Consignes:
**1)** Recopiez à l'identique le passage du texte sur la coopération réglementaire qui débute aux mots « Le projet de » et se termine après les mots « injonctions citoyennes ? ».
**2)** Selon le texte sur la coopération réglementaire, par quoi le système antérieur de tribunaux arbitraux est-il remplacé ?
**3)** Rédigez la suite du texte sur la coopération réglementaire à partir de sa dernière phrase.

Texte fourni:
══════════

Il n'y aura pas d'abaissement des normes de protection des consommateurs, de l'environnement, de la santé. Le porc aux hormones, le porc à la ractopamine ou le poulet chloré sont et resterons interdits.

Ce sont des cas très médiatisés, mais le diable se cachera sans doute dans les détails...

C'est un principe qui s'applique à l'ensemble des produits et auquel on ne dérogera pas.

La substance de la coopération réglementaire repose sur des approches similaires ou comparables sur un produit, afin d'éliminer les doublons et les complications administratives, sans toucher aux domaines différents. Nous garderons nos différences.

À ce titre, le Conseil de coopération complémentaire est une instance qui doit assurer cette harmonisation des normes également après l'entrée en vigueur éventuelle du traité. Il attise la méfiance de nombreux acteurs, certains estimant que "c'est l'outil ultime pour affaiblir les futures normes d'intérêt général". Où en est-il ? Quelles seront ses fonctions ?

La Commission a révisé sa position sur l'aspect de la coopération réglementaire. Ce sujet a été mis sur la table des négociations lors du dernier cycle, fin février. Ce nouveau document ne comporte plus de conseil de coopération réglementaire, et explique clairement la manière dont les choses devraient se passer à l'avenir, en fixant un certain nombre de principes, à l'instar de la souveraineté réglementaire, qui devra rester pleine et entière, aussi bien du côté européen qu'américain.

Tout ce que l'on fait, c'est de prévoir un dialogue entre les régulateurs des deux côtés de l'Atlantique. Cela permettra de s'assurer, comme c'est le cas aujourd'hui dans les négociations, d'échanger sur les défis réglementaires des deux entités.

Ce document est publié, comme toutes les propositions de l'Europe dans les domaines sensibles. Chacun peut prendre connaissance de ce texte juridique, qui explique comment sera envisagée la coopération réglementaire à l'avenir.

Le projet de mise en place de tribunaux arbitraux privés a également été très critiqué. A priori, des évolutions ont été apportées. L'Europe est-elle capable d'entendre les injonctions citoyennes ?

C'est un exemple de la capacité à s'engager dans le débat, à regarder point par point les critiques à l'encontre des dispositifs antérieurs. On a arrêté pendant un an et demi les négociations, le temps de prendre en considération les inquiétudes et d'y répondre, aussi bien sur le point substantiel - la réaffirmation du droit souverain à réguler -, et sur le point procédural - avec la substitution d'un système de cour publique internationale composée des juges nommés par les États, au système antérieur de tribunaux arbitraux, avec des arbitres nommés, notamment, par les investisseurs.

Nous souhaitons un système impartial, et qui donne toutes les garanties nécessaires en matière des droits des États de réguler, empêchant toute remise en cause des politiques publiques légitimes.

══════════

Données fournies:
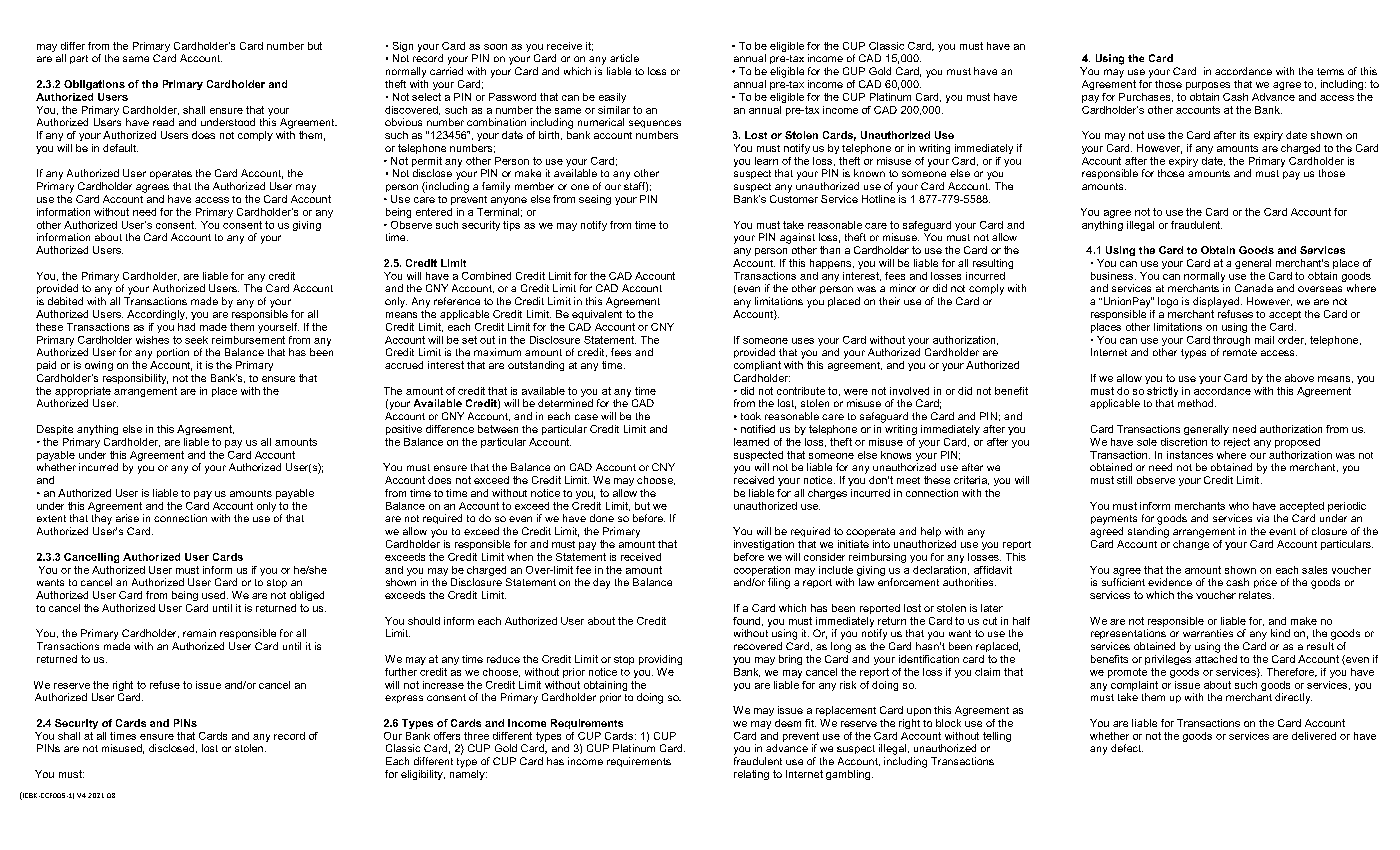 The height and width of the screenshot is (850, 1400). I want to click on took, so click(751, 416).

══════════

Corrigé:
**1)**
Le projet de mise en place de tribunaux arbitraux privés a également été très critiqué. A priori, des évolutions ont été apportées. L'Europe est-elle capable d'entendre les injonctions citoyennes ?

**2)** Par un système de cour publique internationale composée des juges nommés par les États.

**3)**
Que répondez-vous aux opposants du projet, et au plus de trois millions de citoyens européens qui ont signé une pétition, qui estiment ce texte antidémocratique, opaque, anti-écologiste et qui impose un agenda néolibéral pour plusieurs décennies ?

Les documents mis en ligne sont les plus récents. C'est sur ces textes que la Commission aborde les négociations. Au sujet de tout ce que l'Europe engage dans les négociations, y compris dans les domaines les plus sensibles, les données sont librement accessibles, sur le site internet de la Commission. Ceux qui critiquent le manque de transparence ne lisent pas ces documents.

Cependant, certains documents restent confidentiels : les commentaires tactiques sur les cycles de négociations d'environ deux pages. Ils résument comment nous abordons la situation avec les Américains. Rendre public ce document minerait les intérêts des Européens.

Ces commentaires restent confidentiels, mais l'important, c'est que ces documents soient accessibles à toutes les autorités démocratiques légitimes qui contrôlent les négociations, à ceux qui ont demandé à la Commission de négocier l'accord, et in fine, à tous ceux qui ratifieront l'accord.

Donc à tous parlementaires européens et nationaux qui en feraient la demande ?

Tous les députés européens ont accès à ces documents, toutes les administrations et tous les gouvernements nationaux, ainsi que tous les parlementaires nationaux y ont accès. Mais cette consultation doit se passer sur la base d'un minimum de sérieux, c'est-à-dire des salles de lecture afin que ces documents confidentiels le restent. Lorsqu'on traite de choses sérieuses, il faut se comporter de manière sérieuse, et respecter les conditions de négociations.

Quelle est la portée géopolitique de cet accord ?

C'est une motivation souvent effacée derrière la dimension de croissance et de création d'emplois, qui est assez évidente dans le cadre bilatéral. Mais en réalité, ces négociations menées entre deux poids lourd mondiaux ont une portée plus importante, globale, et qui tient à l'évolution du monde d'aujourd'hui.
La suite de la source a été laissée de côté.